:: Page extract ::

In Q4 2018, Industry & Other revenue amounted to €235 million stable year on year but up 4.5% at constant exchange rates. The main contributor to growth was Mechanical engineering thanks to increased revenues in China and Brazil, where price increases have been passed through. The mine activity continued to be robust.
Power Generation (7% of full year consolidated revenue)
In 2018, Power Generation revenue amounted to €289 million, down 29.2% year-on-year (down 27.6% at constant exchange rates) with conventional power generation sales significantly down compared to 2017, due to a decline in demand from conventional Powergen industry, most notably in Asia, as well as a low level of deliveries in nuclear applications. The Group closed end of 2018 the finishing line for tubes dedicated to conventional power plants in Saint-Saulve.
In Q4 2018, Power Generation revenue was €60 million, down 51.9% year-on-year (down 50.9% at constant exchange rates).
II - Q4 AND FY 2018 CONSOLIDATED RESULTS ANALYSIS
2018 consolidated results analysis
In 2018, EBITDA significantly improved by €148 million year-on-year to €150 million with:
-
An industrial margin of €579 million, up €126 million or an improvement from 12.1% to 14.8% as a percentage of revenue, reflecting (i) the increase in revenue, (ii) the positive impact from the Transformation Plan, largely offsetting (iii) the increase in raw material prices and negative currency impact.

:::
:: Data block ::

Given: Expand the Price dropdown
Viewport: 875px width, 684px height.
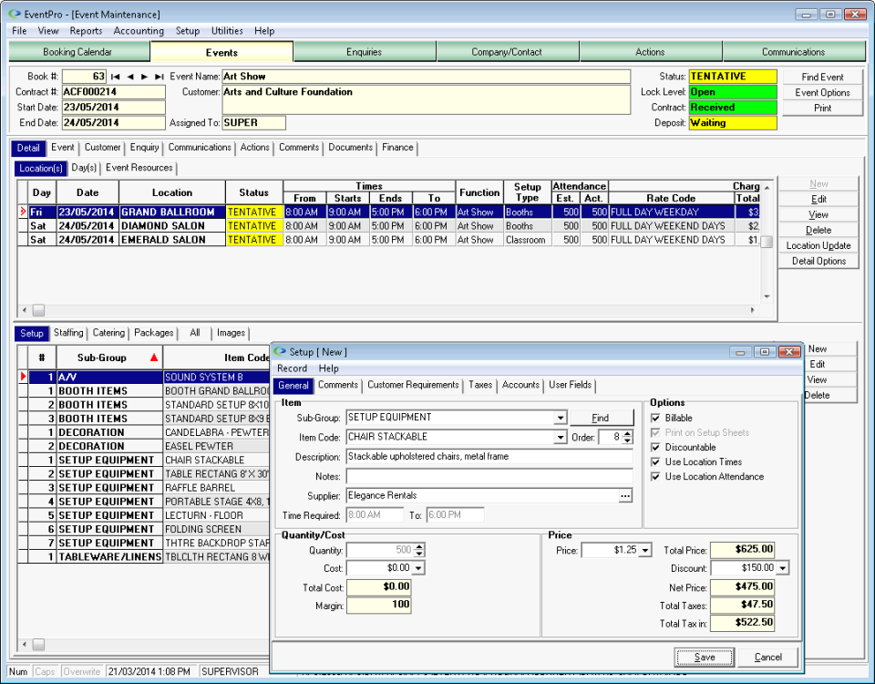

:::

◆ **The request**
Reproduce the 2018 revenue and results passage above in full, word for word.

◆ **Response to this task**
In Q4 2018, Industry & Other revenue amounted to €235 million stable year on year but up 4.5% at constant exchange rates. The main contributor to growth was Mechanical engineering thanks to increased revenues in China and Brazil, where price increases have been passed through. The mine activity continued to be robust.
Power Generation (7% of full year consolidated revenue)
In 2018, Power Generation revenue amounted to €289 million, down 29.2% year-on-year (down 27.6% at constant exchange rates) with conventional power generation sales significantly down compared to 2017, due to a decline in demand from conventional Powergen industry, most notably in Asia, as well as a low level of deliveries in nuclear applications. The Group closed end of 2018 the finishing line for tubes dedicated to conventional power plants in Saint-Saulve.
In Q4 2018, Power Generation revenue was €60 million, down 51.9% year-on-year (down 50.9% at constant exchange rates).
II - Q4 AND FY 2018 CONSOLIDATED RESULTS ANALYSIS
2018 consolidated results analysis
In 2018, EBITDA significantly improved by €148 million year-on-year to €150 million with:
-
An industrial margin of €579 million, up €126 million or an improvement from 12.1% to 14.8% as a percentage of revenue, reflecting (i) the increase in revenue, (ii) the positive impact from the Transformation Plan, largely offsetting (iii) the increase in raw material prices and negative currency impact.